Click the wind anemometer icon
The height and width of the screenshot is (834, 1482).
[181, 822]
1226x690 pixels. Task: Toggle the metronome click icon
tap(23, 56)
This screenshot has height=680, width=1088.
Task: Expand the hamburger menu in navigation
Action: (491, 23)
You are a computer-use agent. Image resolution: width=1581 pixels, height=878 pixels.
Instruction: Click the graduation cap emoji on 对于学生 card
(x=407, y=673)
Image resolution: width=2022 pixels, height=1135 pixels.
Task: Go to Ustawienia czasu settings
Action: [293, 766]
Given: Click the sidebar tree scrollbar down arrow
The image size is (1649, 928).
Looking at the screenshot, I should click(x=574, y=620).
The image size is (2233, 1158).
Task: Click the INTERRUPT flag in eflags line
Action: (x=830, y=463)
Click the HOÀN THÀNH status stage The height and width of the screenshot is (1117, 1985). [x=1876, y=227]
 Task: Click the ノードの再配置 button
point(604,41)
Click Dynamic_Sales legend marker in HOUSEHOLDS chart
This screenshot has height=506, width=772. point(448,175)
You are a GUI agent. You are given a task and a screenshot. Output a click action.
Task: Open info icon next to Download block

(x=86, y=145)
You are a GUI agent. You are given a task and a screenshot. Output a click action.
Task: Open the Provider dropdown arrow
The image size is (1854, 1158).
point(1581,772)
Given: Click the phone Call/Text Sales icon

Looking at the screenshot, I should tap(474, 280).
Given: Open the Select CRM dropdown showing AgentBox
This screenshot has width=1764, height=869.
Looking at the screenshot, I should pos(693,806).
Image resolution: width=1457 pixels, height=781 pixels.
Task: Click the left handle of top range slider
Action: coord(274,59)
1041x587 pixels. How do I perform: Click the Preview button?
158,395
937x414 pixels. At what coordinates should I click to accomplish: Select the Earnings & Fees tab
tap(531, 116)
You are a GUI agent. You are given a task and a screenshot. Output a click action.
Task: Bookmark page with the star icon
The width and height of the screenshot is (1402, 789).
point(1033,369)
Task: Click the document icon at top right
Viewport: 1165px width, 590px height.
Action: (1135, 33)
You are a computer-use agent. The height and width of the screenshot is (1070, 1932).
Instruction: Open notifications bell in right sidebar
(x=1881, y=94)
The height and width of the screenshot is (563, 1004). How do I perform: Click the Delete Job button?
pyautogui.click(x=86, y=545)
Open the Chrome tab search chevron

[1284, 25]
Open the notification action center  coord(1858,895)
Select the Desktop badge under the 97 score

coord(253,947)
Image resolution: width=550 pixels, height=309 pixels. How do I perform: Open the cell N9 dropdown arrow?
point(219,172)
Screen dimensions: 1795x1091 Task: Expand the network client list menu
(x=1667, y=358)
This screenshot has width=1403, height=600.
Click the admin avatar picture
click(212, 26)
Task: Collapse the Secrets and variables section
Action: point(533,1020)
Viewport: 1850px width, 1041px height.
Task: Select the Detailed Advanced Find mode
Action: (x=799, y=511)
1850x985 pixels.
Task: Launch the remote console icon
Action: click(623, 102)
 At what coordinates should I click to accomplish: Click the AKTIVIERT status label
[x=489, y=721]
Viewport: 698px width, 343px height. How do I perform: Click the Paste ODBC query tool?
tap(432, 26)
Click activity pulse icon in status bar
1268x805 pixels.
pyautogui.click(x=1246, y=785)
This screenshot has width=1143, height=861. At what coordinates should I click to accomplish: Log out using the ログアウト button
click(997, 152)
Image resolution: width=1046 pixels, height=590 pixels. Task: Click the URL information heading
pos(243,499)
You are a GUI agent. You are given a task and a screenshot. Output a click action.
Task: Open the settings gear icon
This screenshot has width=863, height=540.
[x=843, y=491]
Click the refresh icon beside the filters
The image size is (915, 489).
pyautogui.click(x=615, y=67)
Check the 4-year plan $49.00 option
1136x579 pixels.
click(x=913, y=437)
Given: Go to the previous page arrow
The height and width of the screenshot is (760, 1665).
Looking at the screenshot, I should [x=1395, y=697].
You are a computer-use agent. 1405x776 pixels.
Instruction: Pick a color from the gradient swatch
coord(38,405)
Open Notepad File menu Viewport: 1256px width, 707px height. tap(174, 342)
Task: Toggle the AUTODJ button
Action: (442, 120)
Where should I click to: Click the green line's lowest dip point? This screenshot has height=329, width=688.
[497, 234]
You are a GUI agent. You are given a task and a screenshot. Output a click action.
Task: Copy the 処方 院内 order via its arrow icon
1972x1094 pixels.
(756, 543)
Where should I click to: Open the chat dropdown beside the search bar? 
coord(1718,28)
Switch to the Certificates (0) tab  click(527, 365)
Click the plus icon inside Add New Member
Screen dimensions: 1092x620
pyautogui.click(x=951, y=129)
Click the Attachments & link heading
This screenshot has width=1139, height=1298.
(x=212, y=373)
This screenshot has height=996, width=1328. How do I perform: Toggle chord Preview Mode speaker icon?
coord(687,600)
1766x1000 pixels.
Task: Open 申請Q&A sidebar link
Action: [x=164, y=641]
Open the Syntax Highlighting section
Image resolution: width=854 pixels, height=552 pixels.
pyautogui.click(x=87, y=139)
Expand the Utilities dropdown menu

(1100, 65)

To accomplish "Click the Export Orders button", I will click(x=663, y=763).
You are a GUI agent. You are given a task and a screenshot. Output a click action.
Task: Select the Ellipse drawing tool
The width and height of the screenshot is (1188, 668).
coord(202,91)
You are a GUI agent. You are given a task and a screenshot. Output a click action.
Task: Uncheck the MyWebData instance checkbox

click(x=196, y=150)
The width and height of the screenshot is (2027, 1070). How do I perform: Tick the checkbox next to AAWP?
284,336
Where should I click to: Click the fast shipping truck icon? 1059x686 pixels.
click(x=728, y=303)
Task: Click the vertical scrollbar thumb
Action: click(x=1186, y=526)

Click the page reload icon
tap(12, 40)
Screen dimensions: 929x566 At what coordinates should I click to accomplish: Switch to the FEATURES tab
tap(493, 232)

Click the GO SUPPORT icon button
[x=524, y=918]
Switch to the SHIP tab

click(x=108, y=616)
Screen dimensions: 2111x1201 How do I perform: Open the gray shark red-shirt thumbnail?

What needs to be done: Of all the lines in the records, how many have the word "computer"? Write only the number.

The answer: 3